#### [What is expected]
Scale everything in the records from the line containing "Task: Select the Milestones tab" down through the line containing "Action: click(x=729, y=73)", both lines included. Write all of those lines out again, requests included, but multiply every coordinate in the answers by 2.5 and round to a whole number, rounding halves up. Leave out the pictures and give only those lines.

#### [Entries provided]
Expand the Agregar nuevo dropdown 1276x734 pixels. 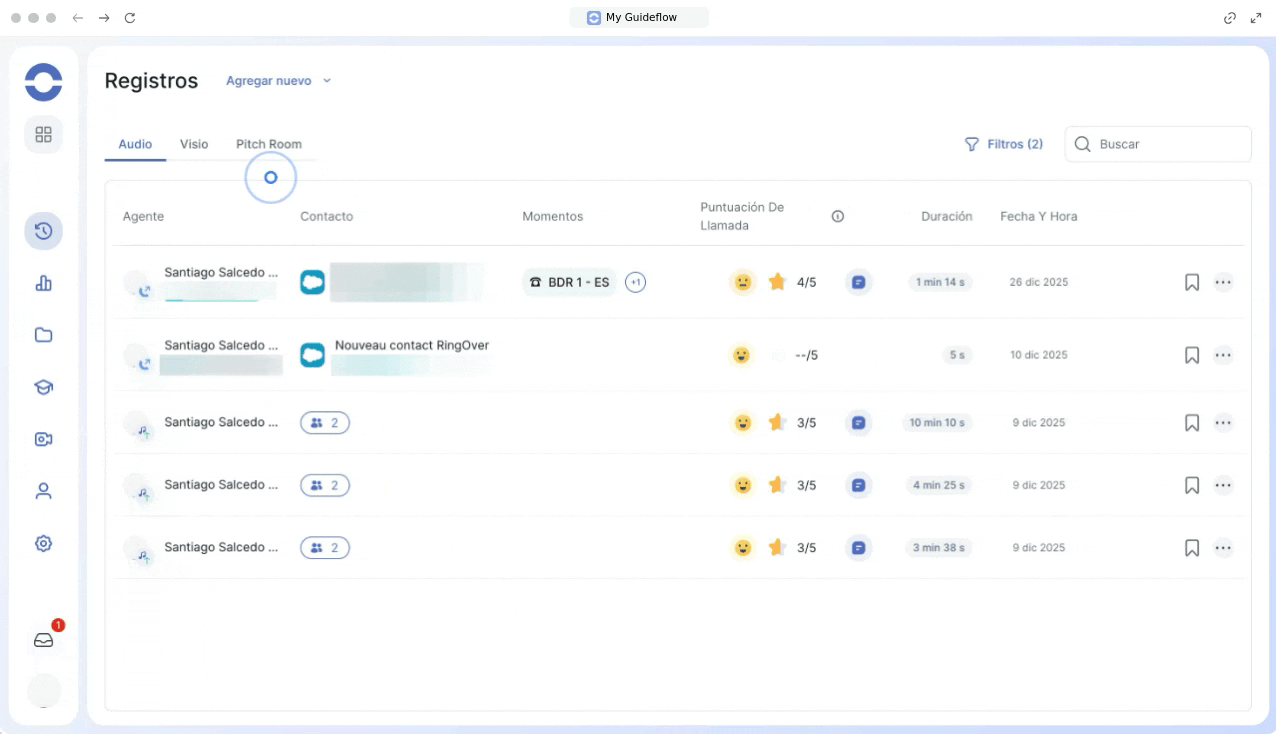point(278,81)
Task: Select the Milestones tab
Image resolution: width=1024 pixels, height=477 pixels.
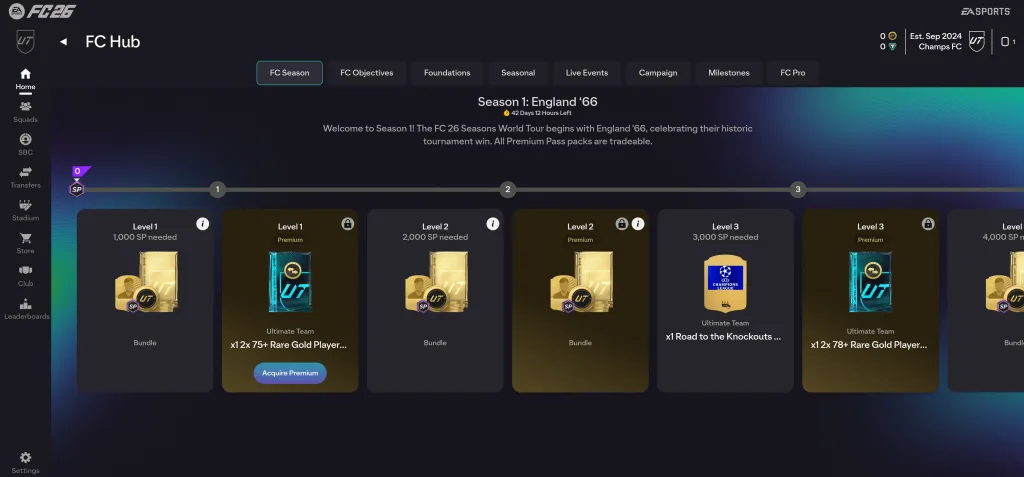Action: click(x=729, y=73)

...

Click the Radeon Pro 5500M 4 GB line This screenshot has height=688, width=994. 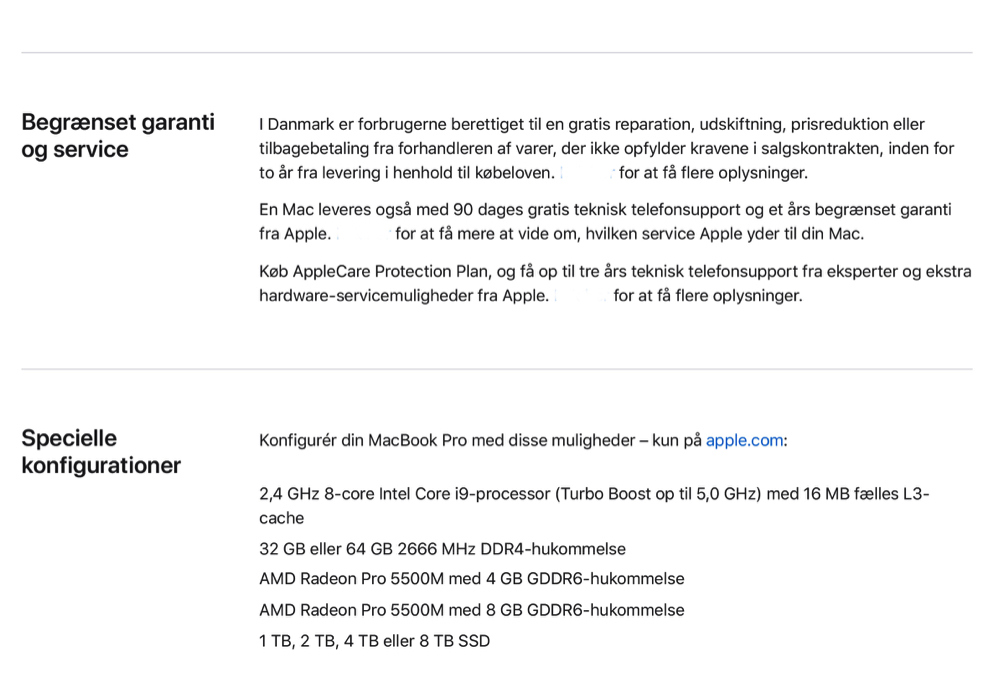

#### [Task solution]
Task: Select the Milestones tab
Image resolution: width=1024 pixels, height=477 pixels.
Action: click(x=1823, y=183)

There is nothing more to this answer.